Figure 3.. Testing the ability of the LuminoCell to measure luciferase activity of Wnt, TNFα pathways reporters, and for cytotoxicity testing.

(A) Assessment of canonical Wnt signalling activity in Super-Top-Flash (STF) cells in the presence of CHIR99021 or DMSO as a control. Luciferase activity measured using the LuminoCell (integration time 30 min). Data from three replicates are shown. (B) End-point analysis of canonical Wnt signalling activity in STF cells in the presence of CHIR99021 or DMSO as a control (ctrl). Luciferase activity measured using bench-top luminometer (Hidex Bioscan). (C) Western blot analysis of β-catenin and Axin2 expression in STF cells, β-actin represents a loading control. The data show representative blots of three independent experiments. Uncropped images are shown in Fig S4. (D) Cytotoxicity testing using A375-IV^Luc cells. Cells were cultured in the presence of vemurafenib or DMSO as a control. Luciferase activity measured using the LuminoCell (integration time 20 min). Data from three replicates are shown. (E) End-point analysis of cytotoxicity using A375-IV^Luc cells. Cells were cultured in the presence of vemurafenib or DMSO as a control. Luciferase activity measured using bench-top luminometer (Hidex Bioscan). (F) Western blot analysis of PARP cleavage and ERK (p) phosphorylation. Total (t) ERK represents a loading control. The data show representative blots of three independent experiments. Uncropped images are shown in Fig S5. (G) Assessment of NF-κB activity in the presence of TNFα using 293T::NF-κB^Luc cells. Luciferase activity measured using the LuminoCell (integration time 10 min). Data from three replicates are shown.

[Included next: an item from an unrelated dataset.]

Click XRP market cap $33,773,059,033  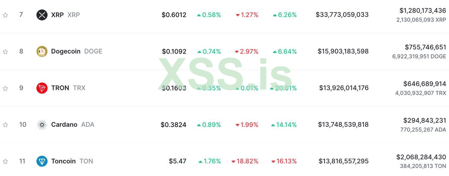point(342,15)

Figure S4.. Western blot analysis of β-catenin and Axin2 expression in Super-Top-Flash cells, β-actin represents a loading control.

Dashed rectangle represents cropped area.

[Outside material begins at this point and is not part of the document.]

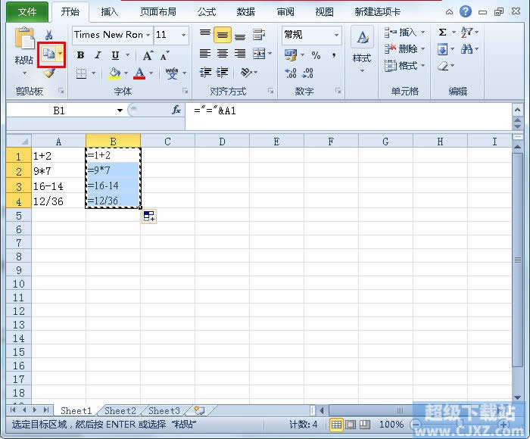Toggle Bold formatting

click(80, 55)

Figure S5.. Western blot analysis of PARP cleavage and ERK (p) phosphorylation.

Total (t) ERK represents a loading control. Dashed rectangle represents cropped area.

Figure 4.. Testing the ability of the LuminoCell to quantify the activity of circadian BMAL1 luciferase reporter.

(A) Assessment of BMAL1 expression using luciferase reporter cell line hDf::BMAL1^Luc upon serum shock (integration time 2 h). Error bars show mean ± sd from three replicates. (B) Expression of BMAL1 upon serum shock, as demonstrated using Western blot. β-actin represents loading control. The data show representative blots of three independent experiments. Uncropped images are shown in Fig S6.

Figure S6.. Western blot analysis of BMAL1 expression in hDF upon serum shock treatment, β-actin represents a loading control.

Dashed rectangle represents cropped area.

Figure 5.. Monitoring NanoLuc activity in ARPE-19 cells expressing NanoLuc (integration time 20 min).

Data from three replicates are shown.